GH : Il y a en réalité deux mondes. Celui du public est très normé : la communauté médicale formule un projet qui est traduit par ce qu'on appelle un état de programmation puis il y a un concours d'architecture. Cela aboutit à la désignation d'un lauréat. Mais dans ce parcours il n'y a aucun échange avec quiconque. Ce n'est qu'après qu'on peut être en contact avec la maîtrise d'ouvrage. Mais là encore, c'est très divers. Pour ma part, j'ai connu des maîtrises d'ouvrage réduites à la direction de l’établissement qui excluaient le personnel soignant ou tout à fait l'inverse.
MB : En Belgique, où je travaille aussi, la pratique n'a rien à voir et se rapproche de celle du privé en France.

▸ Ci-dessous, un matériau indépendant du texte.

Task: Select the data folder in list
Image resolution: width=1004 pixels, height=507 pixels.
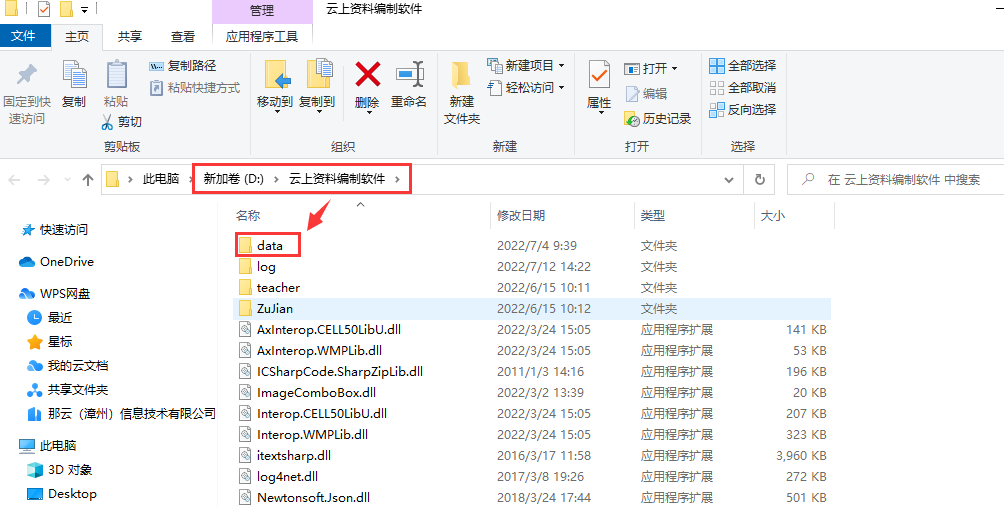Action: (270, 245)
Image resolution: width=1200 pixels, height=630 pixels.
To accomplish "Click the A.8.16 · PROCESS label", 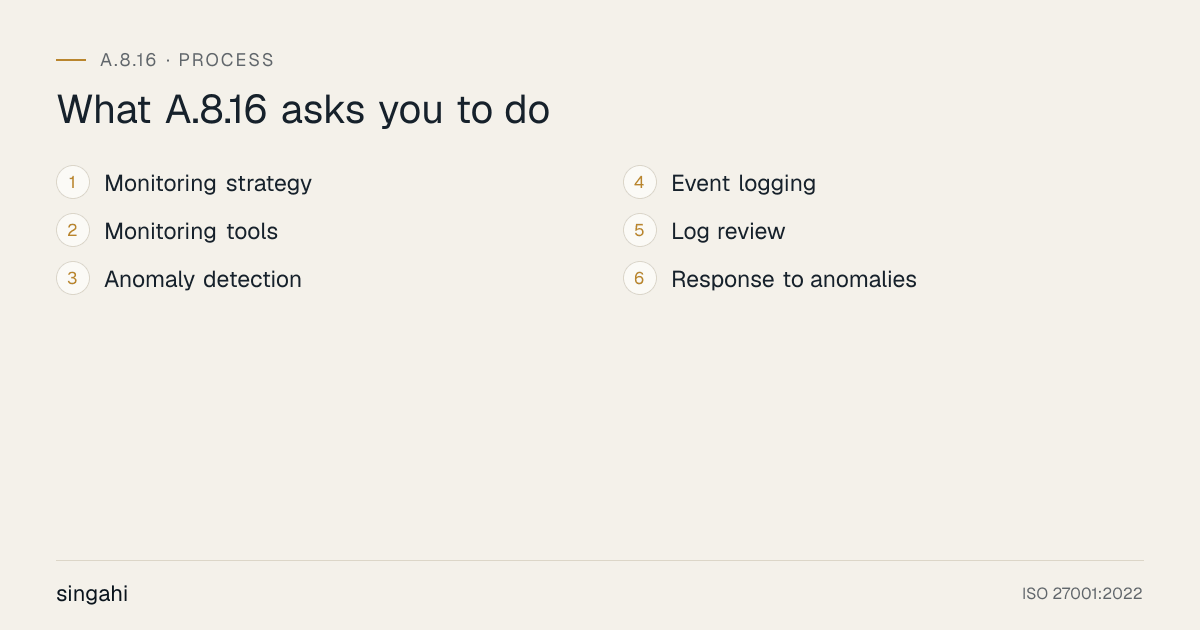I will [187, 60].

C'est-à-dire qu'il n'y a pas de programme. On travaille avec une feuille de route et des objectifs notamment en termes d'activité ou de capacitaire. Dès le départ, nous avons des retours d'expérience avec la mise en place au plus vite de séances de concertation avec les utilisateurs. Mais qu'importe la situation, ce n'est que par le dialogue avec tous les acteurs à l'intérieur d'un hôpital que nous apprenons.
Ne vous sentez-vous pas trop contraints par le normativisme lié au monde de la santé ?

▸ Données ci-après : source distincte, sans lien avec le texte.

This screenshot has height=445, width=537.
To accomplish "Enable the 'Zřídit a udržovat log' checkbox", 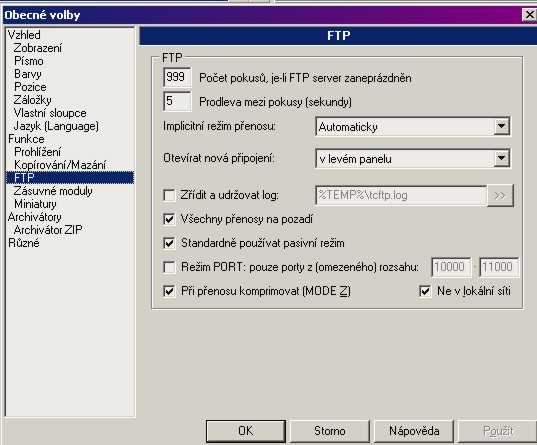I will click(x=169, y=195).
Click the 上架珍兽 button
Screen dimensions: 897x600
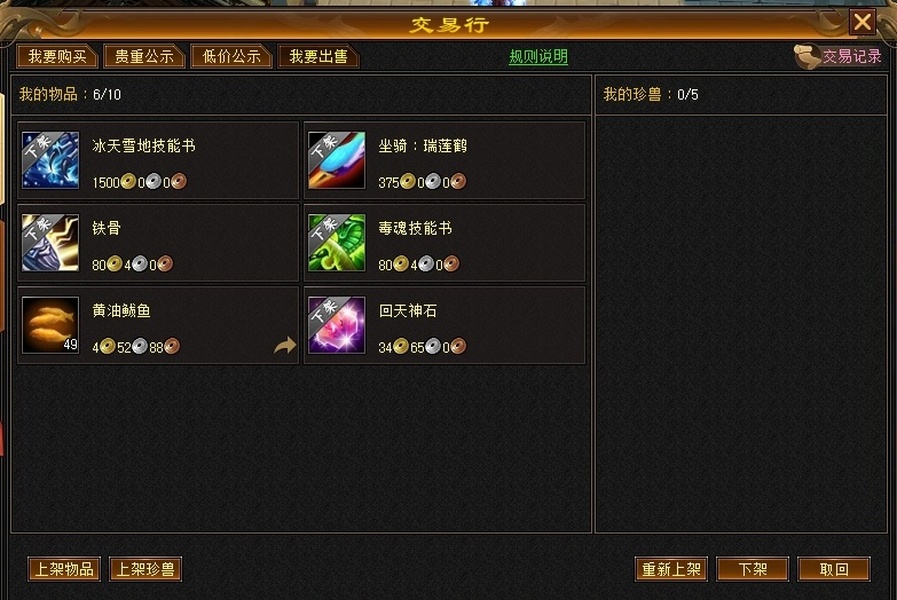pos(145,569)
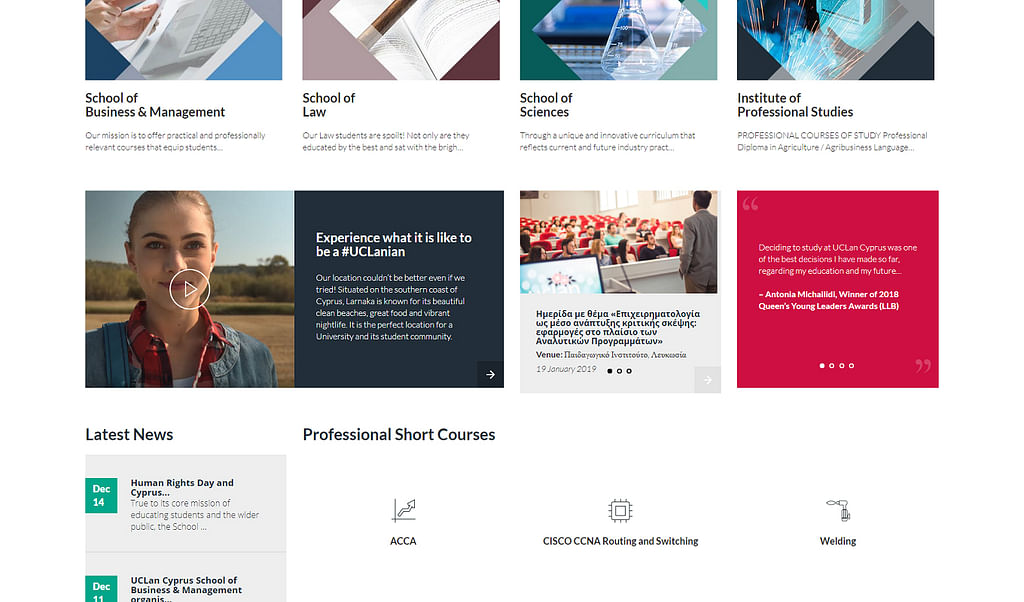This screenshot has width=1024, height=602.
Task: Click the Dec 14 date badge
Action: [101, 496]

MB : En France, la programmation architecturale est très précise à la fois en matière d'espace mais aussi sur des questions médicotechniques. Et il va falloir compter de plus en plus sur la dimension numérique. L'hôpital de Lens sur lequel je travaille, qui se veut au degré digital le plus haut, est d'une extrême complexité.

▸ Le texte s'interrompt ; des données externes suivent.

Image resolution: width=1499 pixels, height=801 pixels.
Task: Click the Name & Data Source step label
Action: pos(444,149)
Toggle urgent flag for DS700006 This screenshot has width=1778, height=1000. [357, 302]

GH : Mais nous les architectes, on sait aussi prendre des risques. Ce n'est pas un hasard si nous avons choisi de travailler dans la santé. On sait être les plus éclectiques possible tout en étant des grands spécialistes. On sait être à l'écoute des usagers car rien n'est figé. En fait, la traduction que l'on fait d'un programme donne naissance au projet. Et c'est là qu'on fait évoluer les choses ! Mais il faut que la dimension humaine reste le fil rouge. J'entends par dimension humaine des choses aussi concrètes que le geste du chirurgien ou la pratique de l'infirmière.
Quelle est la fonction d'un bâtiment hospitalier aujourd'hui ?
GH : L'hôpital doit prodiguer du soin mais aussi prendre soin, des patients, des personnels et des visiteurs. Ce qui n'a pas été le cas ces dernières décennies où c'est la volonté politique d'assainir la finance et de réduire le coût de la santé qui a présidé. L'hôpital doit se recentrer sur la personne plutôt que sur le tableau Excel de la rentabilité. L'épidémie de Covid-19 a exacerbé cette idée. Nous architectes, allons être amenés à nous renouveler et notamment à réfléchir à la fin du fonctionnement en silo des établissements.
MB : Clairement, la pandémie va amener les concepteurs à se remettre en cause. Avant, il y avait des filières infectieuses classiques. À partir de maintenant, il va falloir se demander par où on la fait passer, comment elle est prise en charge... Il y a des débats sur ce sujet entre les médecins, les hygiénistes et les ingénieurs. Le programme que je viens de gagner au CHU de Nîmes a été bouleversé par ces questionnements. Alors qu'on me demandait initialement de réduire le capacitaire, il faut aujourd'hui que j'y intègre 80 nouveaux lits.
À quoi ressemblera l'hôpital de demain selon vous ?
MB : L'hôpital public était déjà très malade avant la pandémie. Sous prétexte de virage ambulatoire, on réduisait de manière purement économique le nombre de lits. On réduisait aussi le nombre de personnels auprès du patient. Cela fait des années que ça dure. Le Ségur de la santé a eu le mérite de supprimer le COPERMO, mais tout n'est pas encore réglé. L'hôpital de demain doit retrouver ce qui faisait toute sa noblesse par le passé : le respect de son personnel. Et le confort passe par l'infrastructure. On a un système de santé extraordinaire en France mais il y a un problème de gestion et de bon équilibre financier.
GH : L'hôpital de demain, qu'il soit public ou privé, sera fatalement très hautement technologique. C'est inéluctable. Mais pour autant, l'hôpital reste un lieu de vie et il ne peut déroger à sa fonction sociale et humaniste. La clé de notre travail réside là-dedans.